- Occupations: Filmmaker; Animator; Animation director; Cartoonist; Voice actor;
- Years active: 1988-present
- Employers: Filmakademie Baden-Württemberg (1991-present); Studio Film Bilder (1991-present);

= Andreas Hykade =

German cartoonist

Andreas Hykade is a German filmmaker, animator, cartoonist, and voice actor. Before studying at the Academy of Fine Arts in Stuttgart from 1988 to 1990, he attended König-Karlmann-Gymnasium Altötting. He worked as an animator in London in 1991, then studied animation at the Filmakademie Baden-Württemberg until 1995. Since then, he has worked as an animation director, partly at Studio Film Bilder in Stuttgart, and as the professor for animation at the Filmakademie Baden-Württemberg.

Hykade's style is minimalist and surreal and is based on simple characters that move in smooth animation. Sometimes, like in the two music videos for Gigi D'Agostino, there is just a white outline over a flat color, much like the Italian animated series La Linea by Osvaldo Cavandoli.
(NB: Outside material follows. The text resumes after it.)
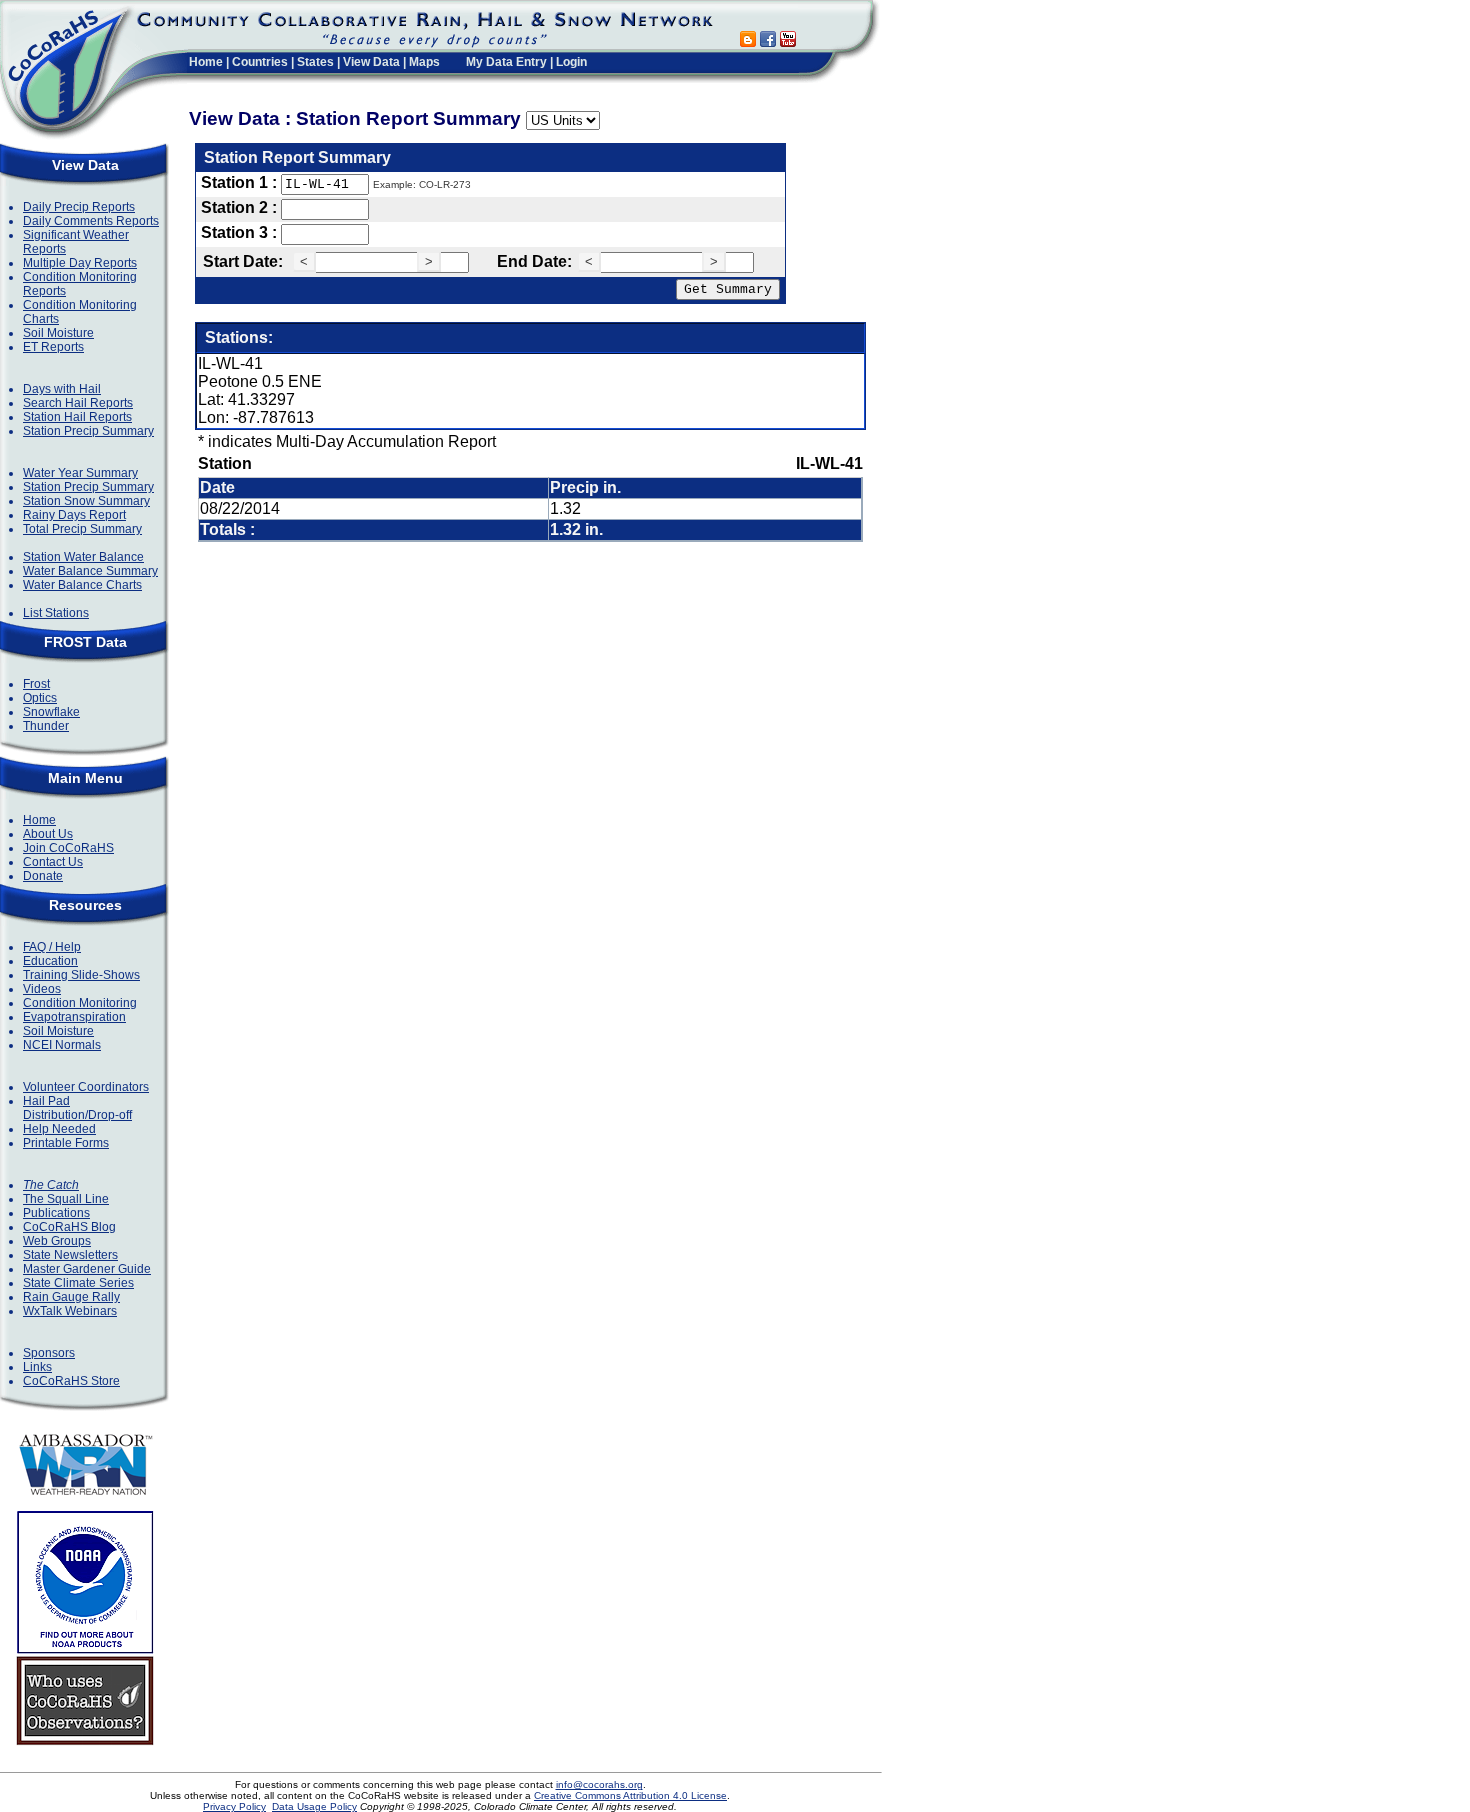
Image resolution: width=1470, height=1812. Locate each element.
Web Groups (57, 1241)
Often, his characters have single strokes as arms and legs. Influences to Hykade's style include German cartoonist OL, American cartoonists Kaz and Jim Woodring, American artists Keith Haring and Ed Roth, and Diary of a Wimpy Kid creator Jeff Kinney.

We Lived in Grass (1995) is a student film and Hykade's first part of The Country Trilogy. The set of the film is two streets away from the end of the world. The film is told from the point of view of a little boy. As his father gets testicular cancer, the child travels into Grass to kill a tiger. We Lived in Grass won awards, including the German short film prize.

Ring of Fire (2000) is the second part of The Country Trilogy. It is set in a bazaar of sexual desires. The film is describing an archaic Machomyth and the desire of two cowboys to break with this myth. Ring of Fire won awards, including the Grand Prize at the Ottawa International Animation Festival.

The Runt (2005) is the third and final part of The Country Trilogy. The dead father of We Lived in Grass returns.

In 2007, Hykade illustrated Canadian writer Chris Robinson’s book The Animation Pimp.

Since 2008, Hykade has taught animation at Harvard University. In 2019, he was invited to join the Academy of Motion Picture Arts and Sciences.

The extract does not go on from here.